Once we start identifying some of our strongest personal traits, we can more readily find our own way to achieve our goals without having to follow someone else's magic recipe.
This post was published on the now-closed HuffPost Contributor platform. Contributors control their own work and posted freely to our site. If you need to flag this entry as abusive, send us an email.

From the time he was 10 years old, Rubén González wanted to compete in the Olympics; but he didn't do anything about his dream for many years. As a soccer player, several coaches had told him that he was too slow on the field and as a result he spent most of the games on the bench. He wasn't really athletic, and at 21 he realized he was running out of time to make his Olympic dream come true.

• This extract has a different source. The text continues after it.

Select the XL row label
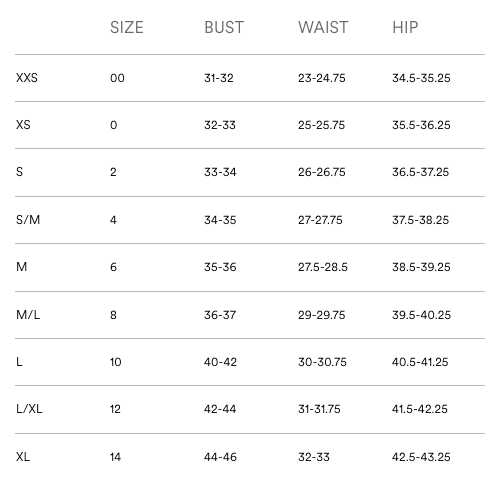This screenshot has width=503, height=496. pyautogui.click(x=23, y=457)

When I met him at the Heartland Latino Leadership Conference in Omaha, Nebraska, a few weeks ago Rubén was a 49 years old four-time Olympic athlete. I was stunned to hear the implausibility of his success and even more the counter intuitive path he took to achieve his dream. So how did he do it?

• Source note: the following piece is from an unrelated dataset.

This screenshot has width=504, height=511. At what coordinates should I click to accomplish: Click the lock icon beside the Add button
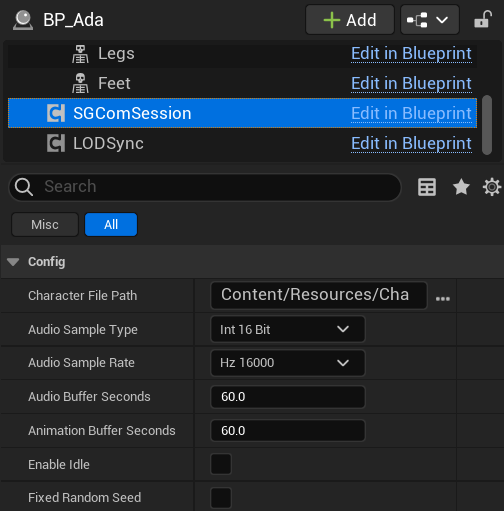(483, 20)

Aware that he wasn't particularly strong or athletic, Rubén looked for a sport that required skill and tenacity, a personal trait that had served him well in the past. You see, among his friends, Rubén was known as a bulldog because once he grabbed onto something, he never let go. In other words, he never, ever quit.

Looking for a sport that presented enough difficulties for others to quit often led him to the Luge, a sport that didn't require athletic skill as much as mental control, putting up with broken bones, and the willingness to wear a leotard. When he called the training center in Lake Placid, they first tried to discourage him due to his age. After all, most kids started training at 10 and he was already 21. Rubén insisted until he was accepted in the program when he agreed to compete for Argentina, his native country.

Rubén went on to participate in four Olympics, qualifying within the top 30 or 40 best Luge athletes in the world. When he told me the story, I was intrigued not only by his very unique way of approaching a goal but also by his ability to recognize it and his willingness to talk about it openly. He wasn't looking for a medal; instead his dream was competing in the Olympics. He identified a trait that could help him achieve his goal and the medium (which he didn't even like) with which to achieve the goal. He smartly planned his path and he won.

I wonder how many of us fight for our goals the wrong way: Following someone else's path rather than one that is better suited for our own style. How often do we fall for those recipes to achieve success that experts are busy outlining when the reality is that each one of us can only succeed in our own very personal way? It's useful to ask successful people about their goals and how they reached them in order to create an idea bank, not as a standard against which to measure our own success. Once we start identifying some of our strongest personal traits, we can more readily find our own way to achieve our goals without having to follow someone else's magic recipe.